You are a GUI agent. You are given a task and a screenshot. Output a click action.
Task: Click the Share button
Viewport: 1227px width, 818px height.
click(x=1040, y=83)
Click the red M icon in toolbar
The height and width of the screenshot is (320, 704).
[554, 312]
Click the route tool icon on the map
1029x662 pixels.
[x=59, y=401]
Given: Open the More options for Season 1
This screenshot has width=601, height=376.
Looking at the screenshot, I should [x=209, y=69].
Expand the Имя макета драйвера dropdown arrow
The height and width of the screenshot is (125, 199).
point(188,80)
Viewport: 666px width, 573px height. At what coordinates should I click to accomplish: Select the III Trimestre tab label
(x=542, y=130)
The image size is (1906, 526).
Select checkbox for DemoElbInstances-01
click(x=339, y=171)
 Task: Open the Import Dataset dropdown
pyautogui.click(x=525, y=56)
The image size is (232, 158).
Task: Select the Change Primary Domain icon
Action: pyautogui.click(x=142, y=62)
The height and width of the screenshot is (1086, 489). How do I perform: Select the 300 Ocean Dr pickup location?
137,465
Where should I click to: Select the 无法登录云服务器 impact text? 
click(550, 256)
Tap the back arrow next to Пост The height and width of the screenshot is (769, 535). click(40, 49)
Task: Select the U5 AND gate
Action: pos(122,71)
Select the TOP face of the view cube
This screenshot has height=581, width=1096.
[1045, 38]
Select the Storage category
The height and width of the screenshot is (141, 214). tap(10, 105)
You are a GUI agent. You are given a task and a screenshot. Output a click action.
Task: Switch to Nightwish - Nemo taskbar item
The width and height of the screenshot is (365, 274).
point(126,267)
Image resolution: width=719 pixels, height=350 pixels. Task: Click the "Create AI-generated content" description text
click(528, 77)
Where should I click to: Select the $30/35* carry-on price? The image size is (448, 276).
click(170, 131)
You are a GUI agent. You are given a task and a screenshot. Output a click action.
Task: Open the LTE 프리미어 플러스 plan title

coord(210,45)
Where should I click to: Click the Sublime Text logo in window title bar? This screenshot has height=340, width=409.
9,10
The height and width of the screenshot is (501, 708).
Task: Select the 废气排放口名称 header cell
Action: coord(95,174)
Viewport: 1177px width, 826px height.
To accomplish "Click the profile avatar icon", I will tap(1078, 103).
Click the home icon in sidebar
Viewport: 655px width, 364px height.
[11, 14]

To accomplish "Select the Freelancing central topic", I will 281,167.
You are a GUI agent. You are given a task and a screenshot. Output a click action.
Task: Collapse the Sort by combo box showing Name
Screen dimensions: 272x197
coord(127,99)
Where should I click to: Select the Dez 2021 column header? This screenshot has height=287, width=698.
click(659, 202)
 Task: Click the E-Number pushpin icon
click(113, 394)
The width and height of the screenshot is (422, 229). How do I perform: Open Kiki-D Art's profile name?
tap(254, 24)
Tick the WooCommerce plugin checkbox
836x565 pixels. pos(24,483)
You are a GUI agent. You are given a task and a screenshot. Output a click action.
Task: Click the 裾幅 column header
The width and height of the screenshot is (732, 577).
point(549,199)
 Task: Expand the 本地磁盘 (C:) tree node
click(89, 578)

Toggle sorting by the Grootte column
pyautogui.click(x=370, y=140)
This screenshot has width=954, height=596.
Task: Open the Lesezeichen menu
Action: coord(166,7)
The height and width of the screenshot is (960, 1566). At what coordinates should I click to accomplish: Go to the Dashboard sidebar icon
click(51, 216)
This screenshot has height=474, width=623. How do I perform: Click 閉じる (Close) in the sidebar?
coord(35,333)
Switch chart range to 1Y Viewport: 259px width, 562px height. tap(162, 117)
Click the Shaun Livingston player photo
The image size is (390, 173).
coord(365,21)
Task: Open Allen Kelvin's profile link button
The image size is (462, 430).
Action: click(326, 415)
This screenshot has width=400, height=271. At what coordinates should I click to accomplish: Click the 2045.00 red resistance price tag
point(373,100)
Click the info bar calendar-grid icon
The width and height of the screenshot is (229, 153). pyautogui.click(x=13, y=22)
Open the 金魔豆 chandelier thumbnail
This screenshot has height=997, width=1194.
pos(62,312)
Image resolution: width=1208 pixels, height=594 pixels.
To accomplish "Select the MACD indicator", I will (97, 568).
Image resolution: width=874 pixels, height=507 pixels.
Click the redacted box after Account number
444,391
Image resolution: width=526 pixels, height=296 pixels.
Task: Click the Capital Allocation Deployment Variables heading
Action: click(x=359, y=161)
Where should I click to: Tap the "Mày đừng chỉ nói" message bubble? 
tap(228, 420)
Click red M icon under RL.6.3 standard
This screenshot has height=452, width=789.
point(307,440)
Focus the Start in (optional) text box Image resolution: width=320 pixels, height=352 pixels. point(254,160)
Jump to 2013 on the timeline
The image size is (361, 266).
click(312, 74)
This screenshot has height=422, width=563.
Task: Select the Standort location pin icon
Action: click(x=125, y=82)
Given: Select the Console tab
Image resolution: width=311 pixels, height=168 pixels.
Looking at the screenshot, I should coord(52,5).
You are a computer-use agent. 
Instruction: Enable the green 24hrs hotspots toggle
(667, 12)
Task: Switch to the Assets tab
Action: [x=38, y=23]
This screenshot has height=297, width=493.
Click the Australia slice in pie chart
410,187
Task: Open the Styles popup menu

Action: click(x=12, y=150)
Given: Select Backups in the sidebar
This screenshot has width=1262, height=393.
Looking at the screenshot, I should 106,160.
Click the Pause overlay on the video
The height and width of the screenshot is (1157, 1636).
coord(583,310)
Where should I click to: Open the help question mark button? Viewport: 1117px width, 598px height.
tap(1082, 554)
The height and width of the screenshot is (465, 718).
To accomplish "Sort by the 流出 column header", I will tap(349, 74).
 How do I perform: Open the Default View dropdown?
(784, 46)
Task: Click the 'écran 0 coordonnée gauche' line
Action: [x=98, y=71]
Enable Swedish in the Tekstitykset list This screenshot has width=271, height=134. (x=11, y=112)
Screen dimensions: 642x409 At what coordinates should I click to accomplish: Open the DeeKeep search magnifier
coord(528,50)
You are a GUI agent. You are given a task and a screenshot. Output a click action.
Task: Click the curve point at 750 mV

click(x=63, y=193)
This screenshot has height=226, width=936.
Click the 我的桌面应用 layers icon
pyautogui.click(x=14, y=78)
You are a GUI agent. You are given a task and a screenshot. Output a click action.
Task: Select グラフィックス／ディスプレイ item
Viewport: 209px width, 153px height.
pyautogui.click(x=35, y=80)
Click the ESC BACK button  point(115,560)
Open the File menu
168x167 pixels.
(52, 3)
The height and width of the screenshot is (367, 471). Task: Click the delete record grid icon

■ YOUR INSTRUCTIONS: Return exactly the lines from the beginning of the data above through the one containing "The image size is (1906, 526).", please. Include both end lines and add nothing else.

■ TASK RESULT:
You are a GUI agent. You are given a task and a screenshot. Output a click action.
Task: Click the Share button
Viewport: 1227px width, 818px height.
click(x=1040, y=83)
Click the red M icon in toolbar
The height and width of the screenshot is (320, 704).
[554, 312]
Click the route tool icon on the map
1029x662 pixels.
[x=59, y=401]
Given: Open the More options for Season 1
This screenshot has width=601, height=376.
Looking at the screenshot, I should [x=209, y=69].
Expand the Имя макета драйвера dropdown arrow
The height and width of the screenshot is (125, 199).
point(188,80)
Viewport: 666px width, 573px height. At what coordinates should I click to accomplish: Select the III Trimestre tab label
(x=542, y=130)
The image size is (1906, 526).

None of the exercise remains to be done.